I'm sorry that you're feeling low about your potential diagnosis. Just echoing others here to say that FND is still absolutely a "real" condition and if you were diagnosed with this it does not lessen anything that you are experiencing.

It's that awful phase of being glad your tests are clear, but pissed off you don't have something that has a clear plan of action. I appreciate this message though. Thank you.

Thank you. Having a look now.

I get that. I maybe once a week lose control of my bowels, it's so embaressing and you feel very childlike in a way as it's mostly children that you associated with wetting / soiling themselves. However, there will be lots and lots of adults who are incontinent. Our age (I'm early 40s), not just the very elderly. It's just not something that's talked about. I am sure that both of us will have met and interacted with people with incontinence but not been aware of it. I need to take my own advice, but please don't feel ashamed. Talk to yourself how you would a good friend who confided in you with the same issue. I'd give a friend a massive hug, I wouldn't judge them.

I don't think @SoNiceToComeHomeTo wrote that to upset you. Maybe she doesn't know anything / enough about FND and was trying to help. She does have a point as symptoms can improve if certain aspects of your life are eased, especially if the symptoms started after a stressful event, as they did with me. I have FND and SND.

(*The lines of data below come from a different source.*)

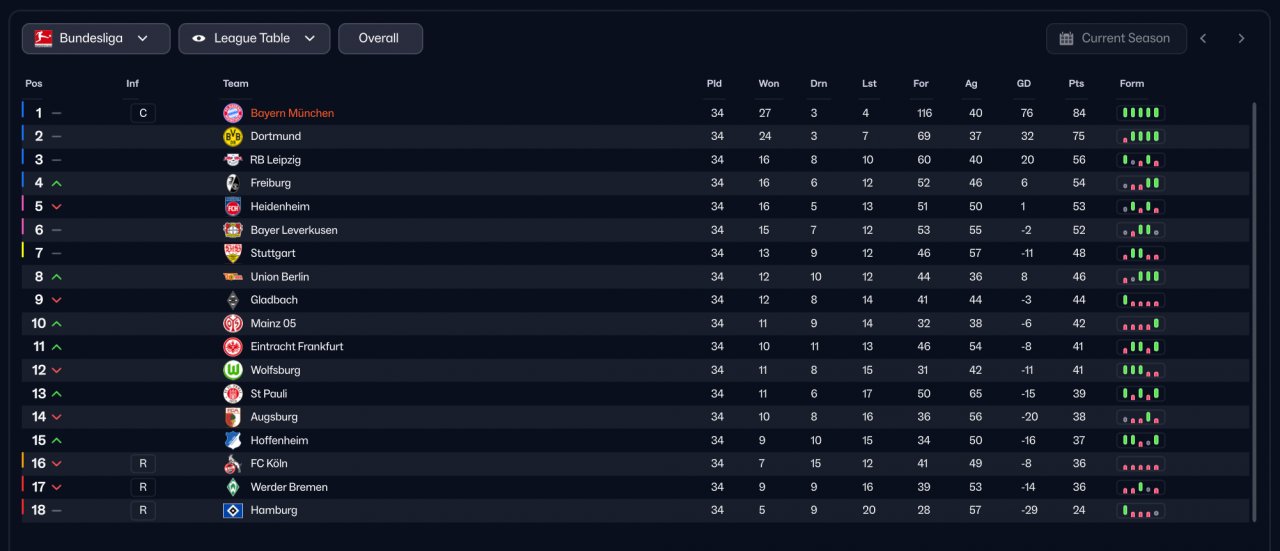Go to next season with right chevron
Viewport: 1280px width, 551px height.
1241,38
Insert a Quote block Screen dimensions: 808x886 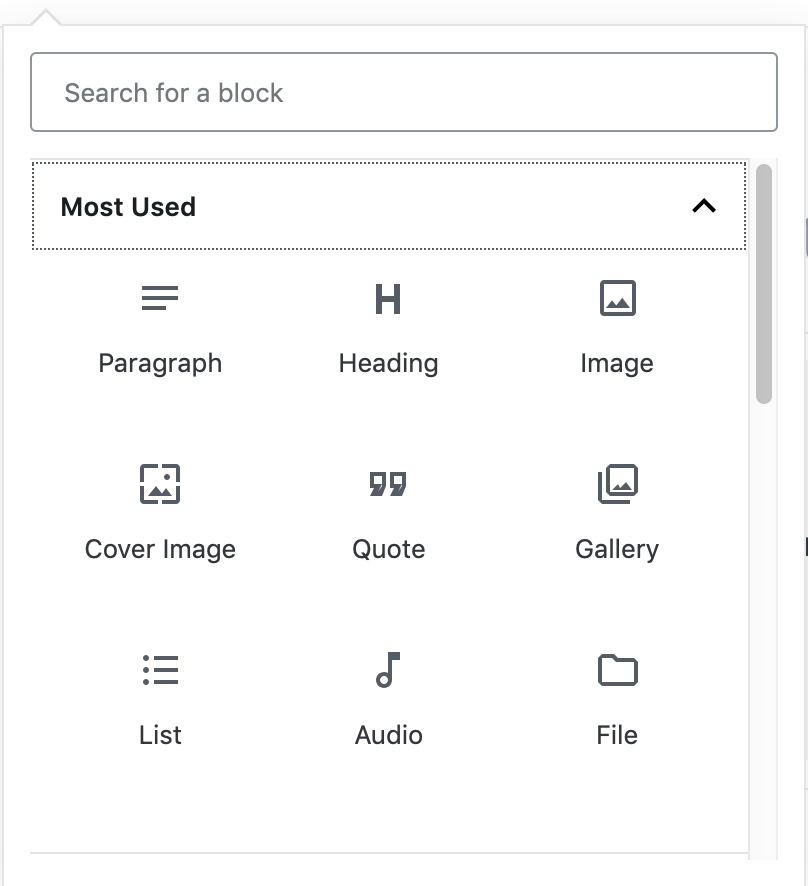coord(388,484)
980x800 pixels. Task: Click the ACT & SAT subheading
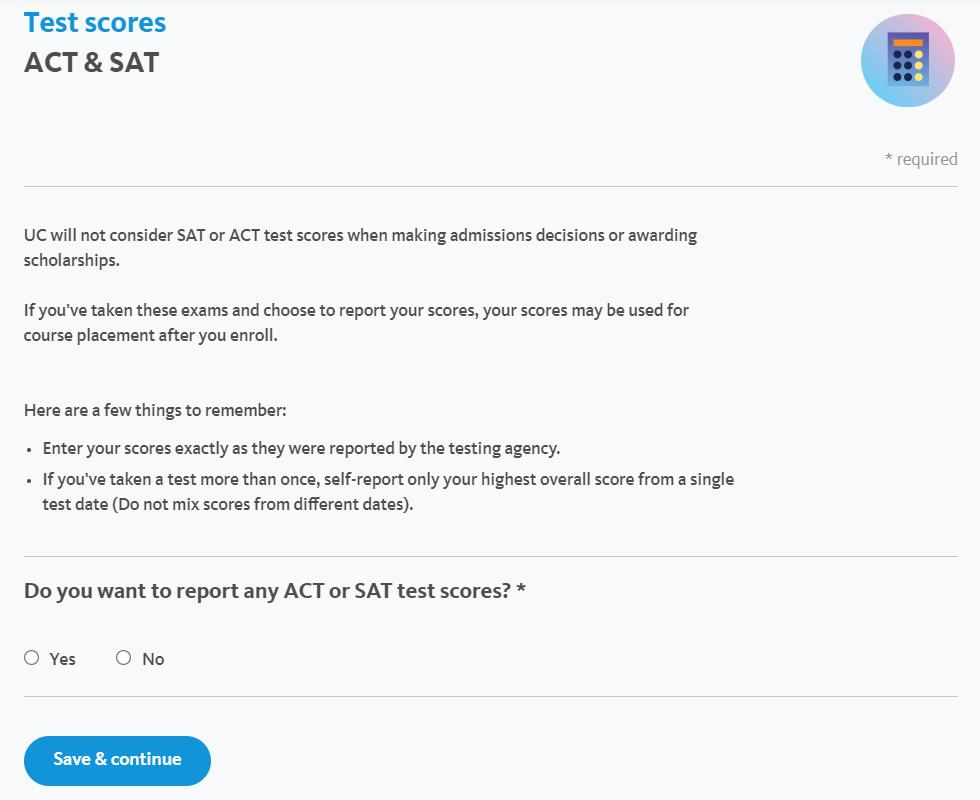[91, 63]

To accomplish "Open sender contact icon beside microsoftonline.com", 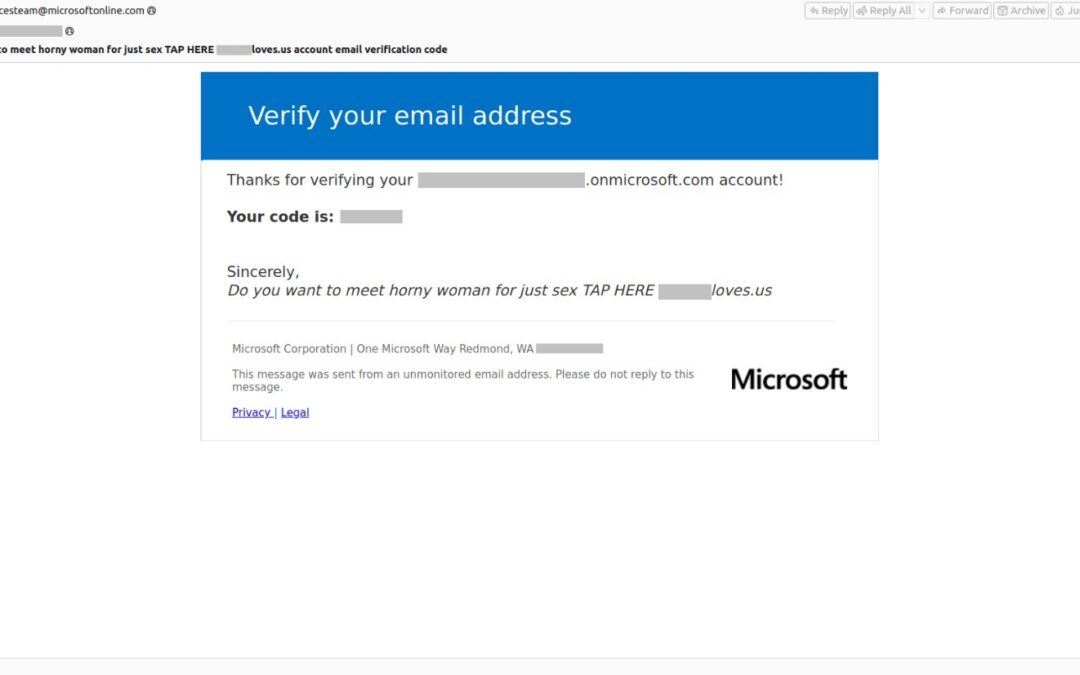I will point(152,10).
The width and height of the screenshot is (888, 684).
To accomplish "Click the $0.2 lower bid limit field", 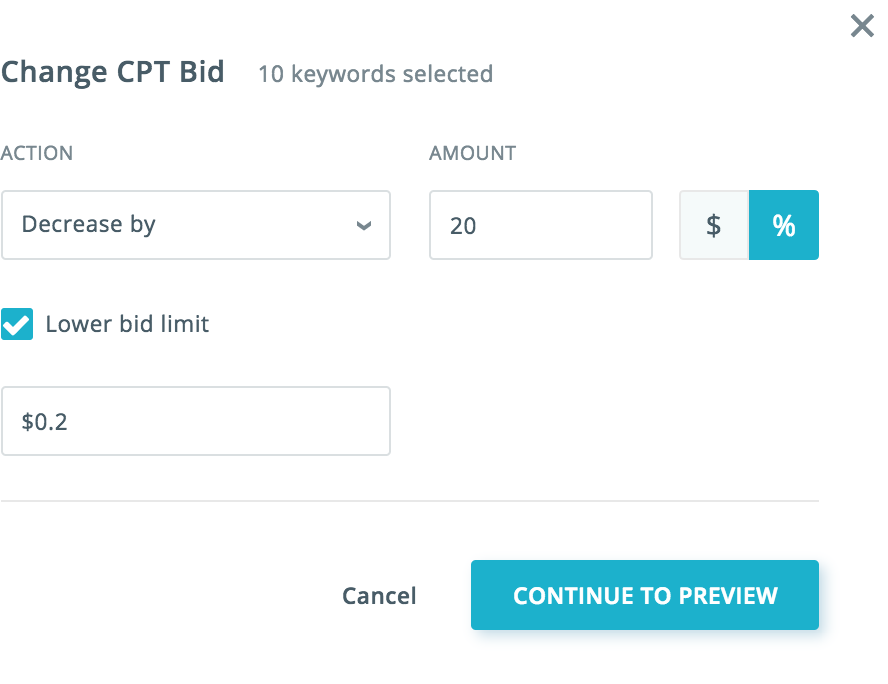I will coord(196,421).
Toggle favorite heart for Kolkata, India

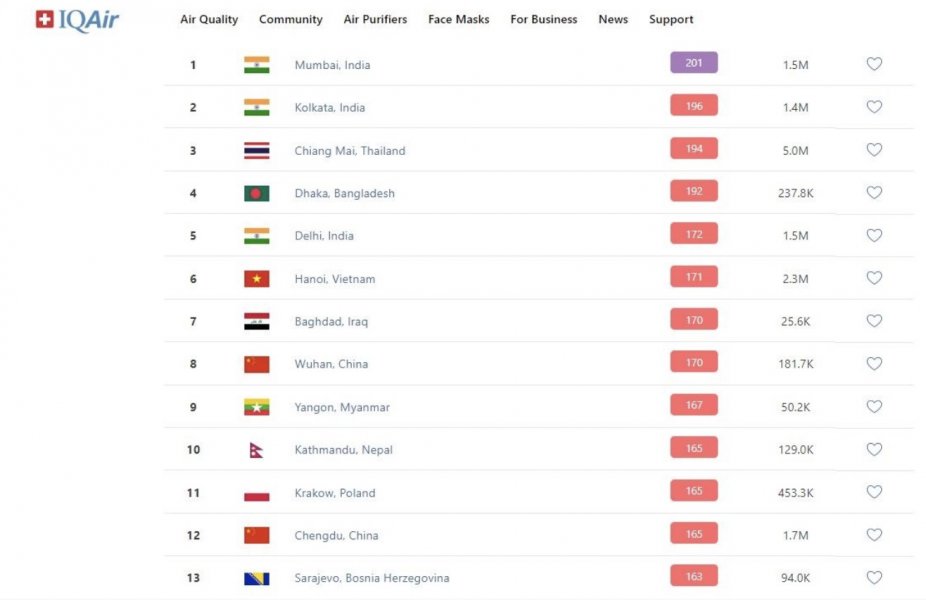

Thank you. I'm sorry you're experiencing this.

I haven't spoken to my neurologist yet. Just seen the radiology report which says everything is normal. He said previously if all is OK then need to think about functional cause. Unlikely the radiologist will have missed anything so am bracing myself.

Sorry, just in a weird head space this weekend.

Yeah I had that before I was diagnosed. Tests would come back clear and the consultant would be excellent, xyz serious thing has been ruled out. Which was good, but at the same time it doesn't leave you feeling any closer to getting better / your life back.

Maybe have a think what you'd like to know / ask before your next neurology appointment? eg what's the treatment options etc

Hi OP so sorry this is happening to you. FND is so difficult. Do you live in North West at all? I've noticed an increase in diagnoses across the Greater Manchester area. Hopefully it means that people are becoming more aware of it. You just need to accept any help and support offered I'm so sorry 😞

Thanks. I'm in London.

I'm really hoping i have a follow up appointment rather than just being discharged.

It doesn't necessarily mean it's functional and if it is then it's still real.

My ds started to suffer spasticity and muscle spasms and his MRI of brain and spine were clear.

He was eventually diagnosed with hereditary spastic paraplegia which has a genetic cause which causes degeneration of the nerves in the spine.

There are many things between clear MRI and functional disorder.

I hope you get some answers soon.

No need to apologise. Your feelings are yours and need acknowledging. I didn't want you unnecessarily upset 💐

While FND is real it's usually a diagnosis once everything else has been ruled out and it's usually given prematurely to women when they assume they have anxiety and cant be arsed testing them for anything else, they usually cba with female patients in general. I wouldn't accept the diagnosis before other things are ruled out, I wad discharged from hospital with the consultant saying it was FND when it actually later turned out to be untreated coeliac disease which in about 20% of people presents neurologically.